Required Qualifications:

• At least 10 years of intelligence gathering, analysis, and reporting experience.

• Bachelor’s degree in information security, cyber discipline, political science or a related analytical field.  

• DoD 8570.01 Information Assurance Technical (IAT) Level II, required (or a willingness to achieve IAT Level II within six months of hiring)
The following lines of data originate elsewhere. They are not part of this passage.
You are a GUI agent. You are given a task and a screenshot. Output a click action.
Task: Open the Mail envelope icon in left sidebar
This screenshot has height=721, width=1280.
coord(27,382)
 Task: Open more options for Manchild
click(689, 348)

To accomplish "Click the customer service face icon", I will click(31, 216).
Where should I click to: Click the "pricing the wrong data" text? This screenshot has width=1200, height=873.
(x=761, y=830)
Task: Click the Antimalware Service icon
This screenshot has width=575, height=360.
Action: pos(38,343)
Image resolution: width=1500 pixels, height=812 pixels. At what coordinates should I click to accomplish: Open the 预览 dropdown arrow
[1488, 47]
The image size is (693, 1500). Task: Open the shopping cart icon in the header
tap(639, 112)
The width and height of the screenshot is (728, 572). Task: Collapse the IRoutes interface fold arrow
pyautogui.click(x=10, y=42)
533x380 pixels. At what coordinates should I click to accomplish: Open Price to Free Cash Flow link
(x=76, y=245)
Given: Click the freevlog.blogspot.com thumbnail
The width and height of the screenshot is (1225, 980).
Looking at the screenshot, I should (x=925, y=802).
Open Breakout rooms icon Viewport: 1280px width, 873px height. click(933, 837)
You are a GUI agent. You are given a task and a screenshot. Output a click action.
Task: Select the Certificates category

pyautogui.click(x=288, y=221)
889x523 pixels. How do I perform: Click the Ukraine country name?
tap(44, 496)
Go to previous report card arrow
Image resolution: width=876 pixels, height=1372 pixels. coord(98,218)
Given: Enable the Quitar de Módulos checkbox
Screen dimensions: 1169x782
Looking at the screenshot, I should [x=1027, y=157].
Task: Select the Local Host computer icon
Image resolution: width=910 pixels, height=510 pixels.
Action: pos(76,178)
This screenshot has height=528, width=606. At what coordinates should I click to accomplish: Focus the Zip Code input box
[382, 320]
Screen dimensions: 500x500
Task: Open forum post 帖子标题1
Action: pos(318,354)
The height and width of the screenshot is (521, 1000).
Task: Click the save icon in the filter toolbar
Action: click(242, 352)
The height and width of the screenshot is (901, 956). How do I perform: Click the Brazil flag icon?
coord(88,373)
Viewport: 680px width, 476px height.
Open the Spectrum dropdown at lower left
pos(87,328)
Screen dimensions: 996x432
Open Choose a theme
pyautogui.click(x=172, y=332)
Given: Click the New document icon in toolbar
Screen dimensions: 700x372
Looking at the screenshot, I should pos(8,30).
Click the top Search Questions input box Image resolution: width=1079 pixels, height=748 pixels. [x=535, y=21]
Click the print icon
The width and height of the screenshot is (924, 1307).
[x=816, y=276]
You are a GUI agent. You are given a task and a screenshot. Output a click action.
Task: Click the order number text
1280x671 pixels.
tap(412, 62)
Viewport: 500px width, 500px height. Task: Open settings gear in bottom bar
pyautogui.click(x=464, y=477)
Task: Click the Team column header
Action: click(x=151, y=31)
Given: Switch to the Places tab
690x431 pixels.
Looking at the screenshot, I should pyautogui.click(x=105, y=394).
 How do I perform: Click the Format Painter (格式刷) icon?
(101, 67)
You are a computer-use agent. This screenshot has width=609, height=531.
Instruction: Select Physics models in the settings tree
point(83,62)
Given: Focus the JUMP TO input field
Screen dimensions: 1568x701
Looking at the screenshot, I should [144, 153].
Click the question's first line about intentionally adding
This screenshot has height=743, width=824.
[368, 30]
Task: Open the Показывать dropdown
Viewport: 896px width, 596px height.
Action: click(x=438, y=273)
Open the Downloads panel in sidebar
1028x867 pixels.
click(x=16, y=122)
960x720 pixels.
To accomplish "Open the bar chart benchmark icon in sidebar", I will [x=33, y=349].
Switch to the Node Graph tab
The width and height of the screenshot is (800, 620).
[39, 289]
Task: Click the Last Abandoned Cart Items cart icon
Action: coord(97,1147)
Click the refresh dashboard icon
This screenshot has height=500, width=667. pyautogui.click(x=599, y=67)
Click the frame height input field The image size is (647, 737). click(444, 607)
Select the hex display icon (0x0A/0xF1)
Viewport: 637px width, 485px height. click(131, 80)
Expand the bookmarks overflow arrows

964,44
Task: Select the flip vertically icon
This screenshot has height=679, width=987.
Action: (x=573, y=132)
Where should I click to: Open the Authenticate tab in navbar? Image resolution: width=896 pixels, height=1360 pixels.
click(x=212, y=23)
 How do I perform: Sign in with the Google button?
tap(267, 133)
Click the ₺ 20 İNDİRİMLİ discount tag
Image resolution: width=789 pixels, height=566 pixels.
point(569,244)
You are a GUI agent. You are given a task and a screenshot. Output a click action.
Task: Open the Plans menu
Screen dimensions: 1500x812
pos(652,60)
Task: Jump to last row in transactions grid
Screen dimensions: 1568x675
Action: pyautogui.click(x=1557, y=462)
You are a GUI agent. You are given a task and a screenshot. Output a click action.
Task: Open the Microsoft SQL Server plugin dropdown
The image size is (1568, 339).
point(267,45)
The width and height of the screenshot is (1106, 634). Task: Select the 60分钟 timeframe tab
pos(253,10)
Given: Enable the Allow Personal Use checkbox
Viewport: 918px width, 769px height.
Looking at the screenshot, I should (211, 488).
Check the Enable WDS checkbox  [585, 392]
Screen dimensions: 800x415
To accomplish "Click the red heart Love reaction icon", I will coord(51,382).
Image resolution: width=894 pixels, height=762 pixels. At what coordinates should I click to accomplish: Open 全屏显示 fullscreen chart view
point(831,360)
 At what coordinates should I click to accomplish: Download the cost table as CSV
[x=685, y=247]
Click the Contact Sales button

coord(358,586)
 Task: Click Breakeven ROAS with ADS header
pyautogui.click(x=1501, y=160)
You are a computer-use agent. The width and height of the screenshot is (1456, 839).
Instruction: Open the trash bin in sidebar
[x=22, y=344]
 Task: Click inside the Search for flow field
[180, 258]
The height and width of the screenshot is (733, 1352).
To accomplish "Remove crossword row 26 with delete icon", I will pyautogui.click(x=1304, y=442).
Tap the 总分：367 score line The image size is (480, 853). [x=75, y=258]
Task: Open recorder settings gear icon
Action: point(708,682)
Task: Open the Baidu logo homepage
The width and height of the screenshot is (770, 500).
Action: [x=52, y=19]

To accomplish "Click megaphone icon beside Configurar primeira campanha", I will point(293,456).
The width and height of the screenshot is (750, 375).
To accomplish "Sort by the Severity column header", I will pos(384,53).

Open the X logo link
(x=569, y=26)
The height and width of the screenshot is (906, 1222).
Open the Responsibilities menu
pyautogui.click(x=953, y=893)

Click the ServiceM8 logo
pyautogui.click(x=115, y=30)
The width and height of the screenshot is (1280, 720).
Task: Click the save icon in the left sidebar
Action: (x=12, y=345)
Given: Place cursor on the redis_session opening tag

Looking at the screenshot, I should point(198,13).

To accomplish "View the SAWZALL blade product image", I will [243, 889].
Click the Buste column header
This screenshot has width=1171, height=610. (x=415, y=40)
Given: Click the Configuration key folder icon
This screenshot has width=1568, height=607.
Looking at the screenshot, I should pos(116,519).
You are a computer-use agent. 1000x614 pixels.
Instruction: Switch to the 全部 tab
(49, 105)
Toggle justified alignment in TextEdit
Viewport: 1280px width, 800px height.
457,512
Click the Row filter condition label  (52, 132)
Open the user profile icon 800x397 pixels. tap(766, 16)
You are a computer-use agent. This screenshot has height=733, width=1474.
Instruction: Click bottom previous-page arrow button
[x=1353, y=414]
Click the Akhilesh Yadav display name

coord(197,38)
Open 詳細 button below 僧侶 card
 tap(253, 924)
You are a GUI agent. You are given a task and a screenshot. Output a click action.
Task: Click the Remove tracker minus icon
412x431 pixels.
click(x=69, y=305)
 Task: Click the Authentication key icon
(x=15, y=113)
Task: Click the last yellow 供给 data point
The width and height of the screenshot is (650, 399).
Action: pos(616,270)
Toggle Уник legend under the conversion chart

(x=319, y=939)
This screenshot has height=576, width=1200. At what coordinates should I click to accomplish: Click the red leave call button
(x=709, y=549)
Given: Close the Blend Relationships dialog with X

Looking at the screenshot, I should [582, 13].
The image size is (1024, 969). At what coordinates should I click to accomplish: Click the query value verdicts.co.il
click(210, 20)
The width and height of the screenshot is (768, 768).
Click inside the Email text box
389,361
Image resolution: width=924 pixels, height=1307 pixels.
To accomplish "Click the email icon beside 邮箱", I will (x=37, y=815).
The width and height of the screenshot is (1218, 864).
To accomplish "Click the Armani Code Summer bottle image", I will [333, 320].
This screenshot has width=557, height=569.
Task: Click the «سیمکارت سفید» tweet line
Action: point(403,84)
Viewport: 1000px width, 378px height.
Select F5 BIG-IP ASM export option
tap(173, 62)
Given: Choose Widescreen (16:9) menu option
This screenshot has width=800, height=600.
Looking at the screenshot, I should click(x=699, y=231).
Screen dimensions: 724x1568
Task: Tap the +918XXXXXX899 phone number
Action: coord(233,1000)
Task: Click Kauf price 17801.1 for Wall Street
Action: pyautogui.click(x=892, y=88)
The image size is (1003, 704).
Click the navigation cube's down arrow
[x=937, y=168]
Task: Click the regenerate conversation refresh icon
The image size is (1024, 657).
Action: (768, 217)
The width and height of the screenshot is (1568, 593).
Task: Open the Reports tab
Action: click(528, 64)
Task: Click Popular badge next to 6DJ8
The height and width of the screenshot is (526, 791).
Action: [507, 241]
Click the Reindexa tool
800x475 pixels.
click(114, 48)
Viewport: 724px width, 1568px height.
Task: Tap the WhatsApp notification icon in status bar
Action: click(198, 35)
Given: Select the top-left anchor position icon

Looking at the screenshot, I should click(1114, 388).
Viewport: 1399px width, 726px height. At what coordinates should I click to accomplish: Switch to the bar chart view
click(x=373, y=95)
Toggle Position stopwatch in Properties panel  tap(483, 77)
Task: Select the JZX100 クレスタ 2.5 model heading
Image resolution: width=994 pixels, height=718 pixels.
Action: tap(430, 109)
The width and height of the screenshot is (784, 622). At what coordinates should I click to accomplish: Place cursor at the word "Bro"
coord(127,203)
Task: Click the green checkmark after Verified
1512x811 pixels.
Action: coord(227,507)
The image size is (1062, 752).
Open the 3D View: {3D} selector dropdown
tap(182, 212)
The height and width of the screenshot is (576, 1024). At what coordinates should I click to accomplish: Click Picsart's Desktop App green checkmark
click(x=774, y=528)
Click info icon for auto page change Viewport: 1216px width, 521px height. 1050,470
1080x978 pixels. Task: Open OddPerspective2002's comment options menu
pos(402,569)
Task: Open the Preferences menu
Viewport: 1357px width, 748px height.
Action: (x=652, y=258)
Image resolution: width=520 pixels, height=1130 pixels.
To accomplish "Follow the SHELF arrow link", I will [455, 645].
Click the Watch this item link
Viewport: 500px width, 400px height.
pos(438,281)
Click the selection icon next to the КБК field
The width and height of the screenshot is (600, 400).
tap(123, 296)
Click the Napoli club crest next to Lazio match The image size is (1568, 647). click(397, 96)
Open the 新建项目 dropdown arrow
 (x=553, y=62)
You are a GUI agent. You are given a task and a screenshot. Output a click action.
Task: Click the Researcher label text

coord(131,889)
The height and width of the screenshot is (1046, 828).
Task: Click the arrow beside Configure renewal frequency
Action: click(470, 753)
Clearance Requirement:DOD Top Secret clearance with SCI eligibility

Company Benefits and Perks:

We work hard to embrace diversity and inclusion and encourage everyone to bring their authentic selves to work every day. We offer a variety of social programs, flexible work hours and family-friendly benefits to all of our employees.

• Retirement Plans
• Medical, Dental and Vision Coverage
• Paid Time Off
• Paid Parental Leave
• Support for Community Involvement

We’re serious about our commitment to diversity which is why we prohibit discrimination based on race, color, religion, gender, national origin, age, disability, veteran status, marital status, pregnancy, gender expression or identity, sexual orientation or any other legally protected status.